[How to complete this task]
Working from the records below, repeat exactly the lines starting at the line that contains "Identify the click" and ending at the line that contains "POLÍTICA DE PRIVACIDAD (64, 2069)", inclusive.

[Material for the task]
──────────────────────────────
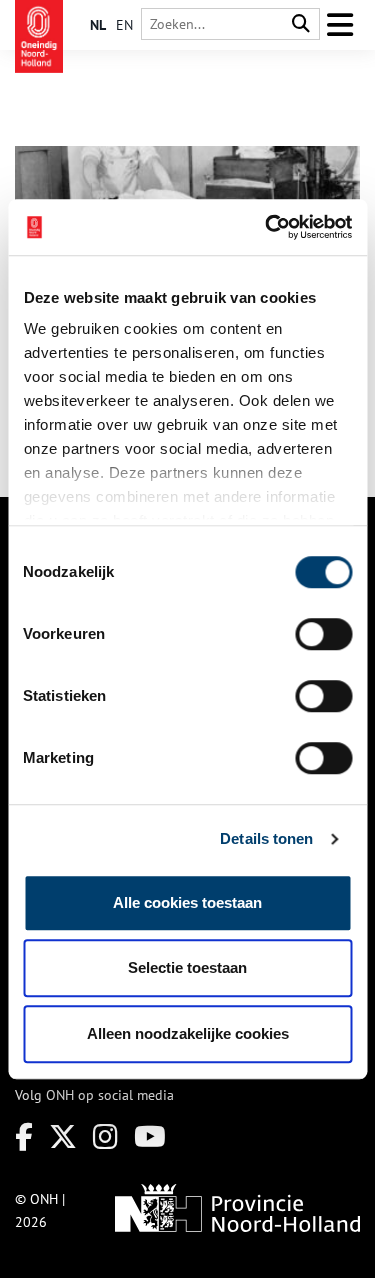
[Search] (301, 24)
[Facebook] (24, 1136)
──────────────────────────────
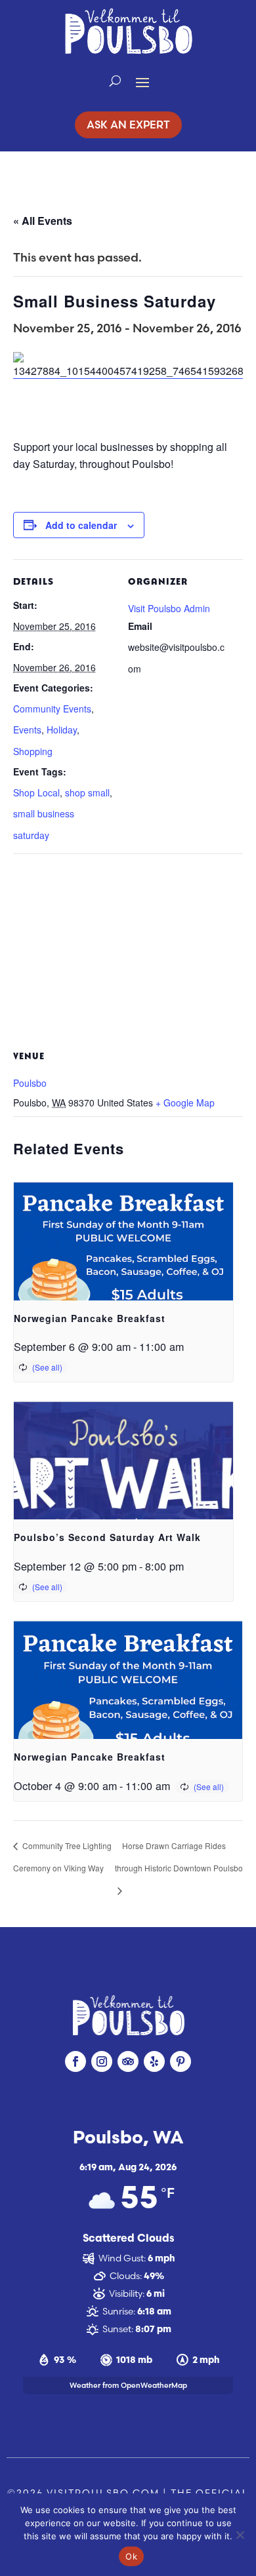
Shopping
──────────────────────────────
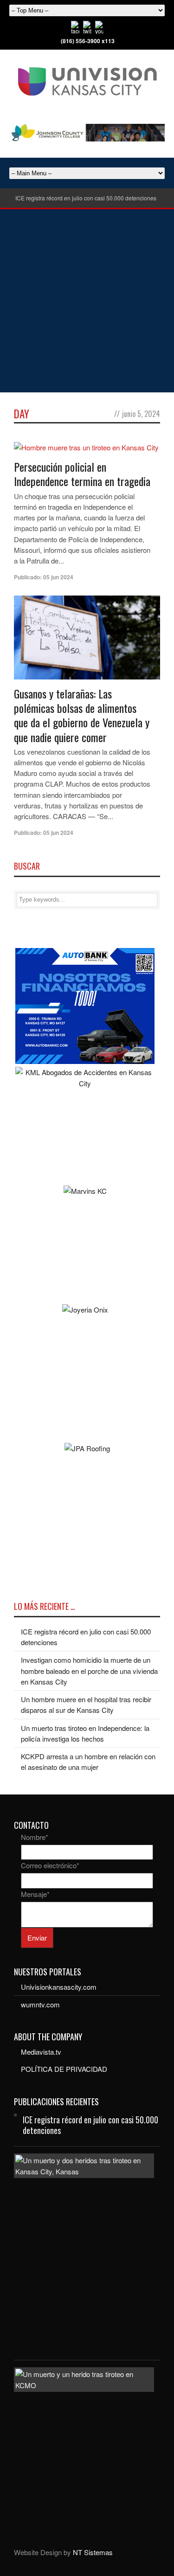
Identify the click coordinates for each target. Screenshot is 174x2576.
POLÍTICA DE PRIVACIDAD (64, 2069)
──────────────────────────────
[Output for this exercise]
Identify the click coordinates for each target. Screenshot is 174x2576.
POLÍTICA DE PRIVACIDAD (64, 2069)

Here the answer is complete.